(Dataset entries)

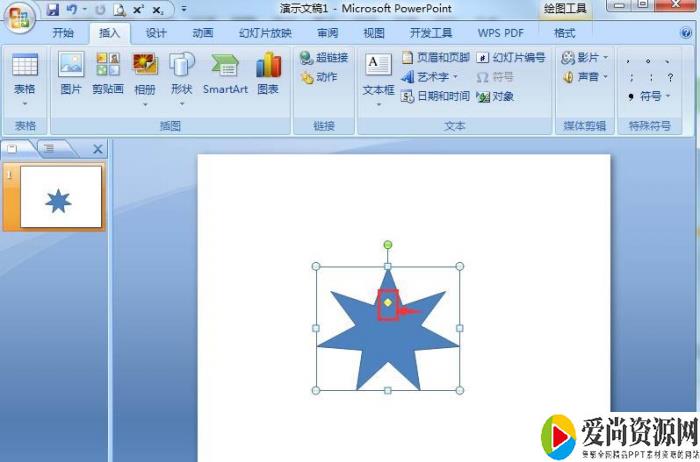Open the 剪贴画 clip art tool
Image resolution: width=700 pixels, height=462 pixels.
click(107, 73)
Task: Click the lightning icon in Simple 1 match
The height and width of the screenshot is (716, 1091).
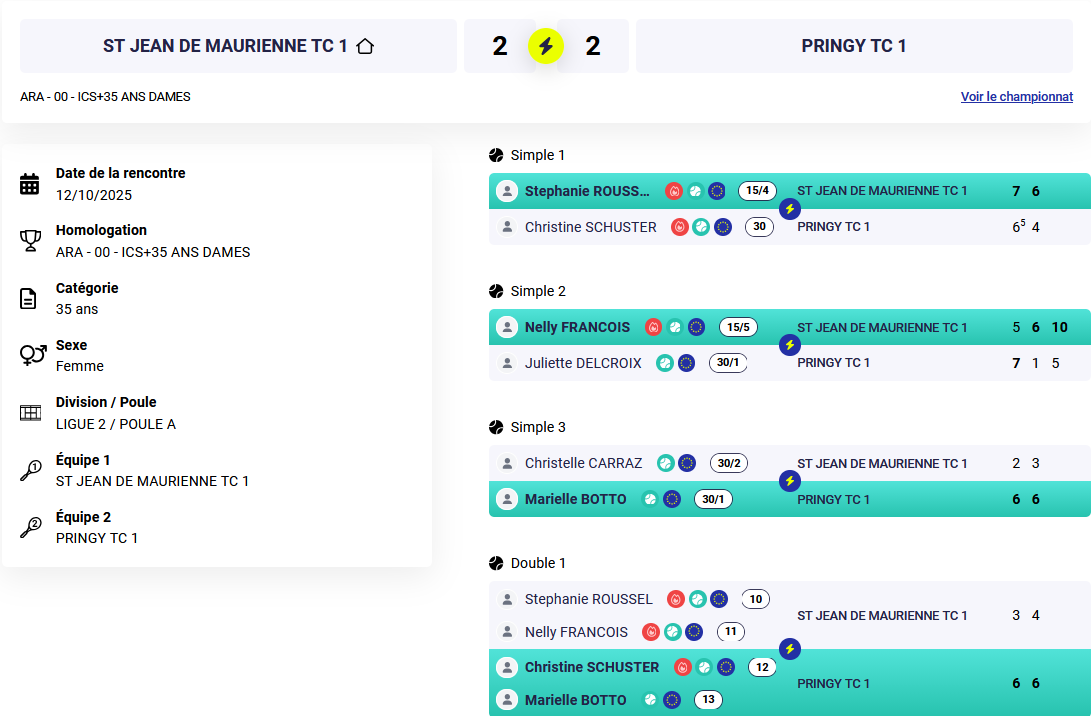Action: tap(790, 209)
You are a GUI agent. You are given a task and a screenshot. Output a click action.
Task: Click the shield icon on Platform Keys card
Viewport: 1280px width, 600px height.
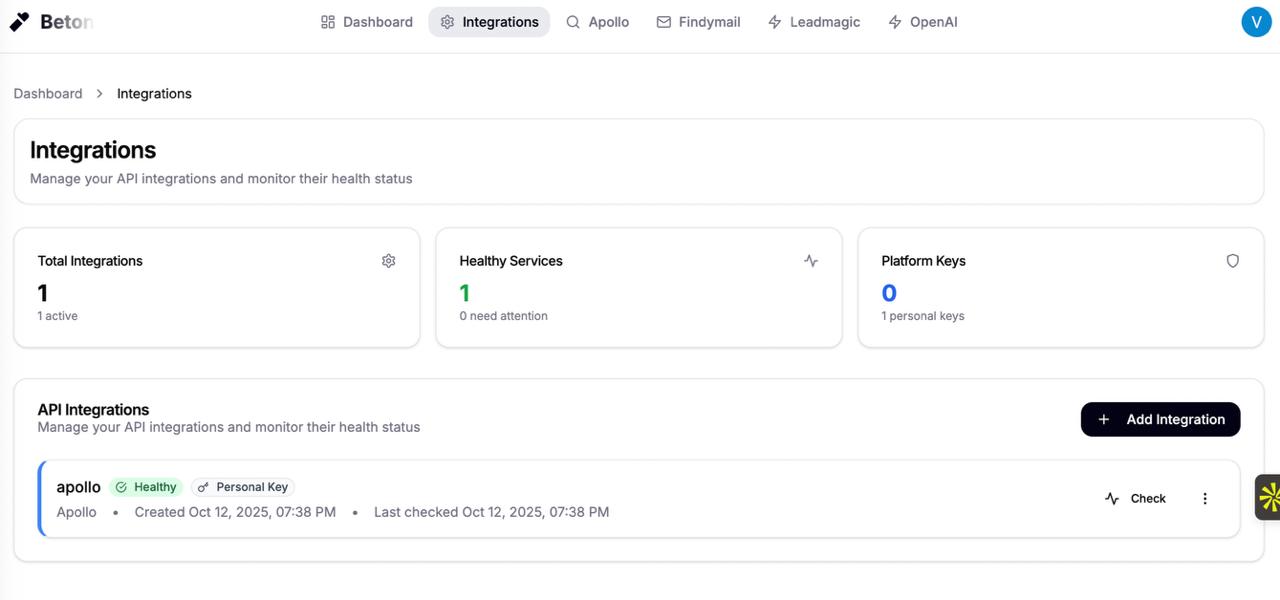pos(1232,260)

Work item: Retype, word for word, the line containing "Task: Click the lightning" and each line after it through the end of the data, leaving any picture out.

Your response:
Task: Click the lightning icon in Simple 1 match
The height and width of the screenshot is (716, 1091).
Action: tap(790, 209)
You are a GUI agent. You are given a task and a screenshot. Output a click action.
Task: Click the shield icon on Platform Keys card
Viewport: 1280px width, 600px height.
pos(1232,260)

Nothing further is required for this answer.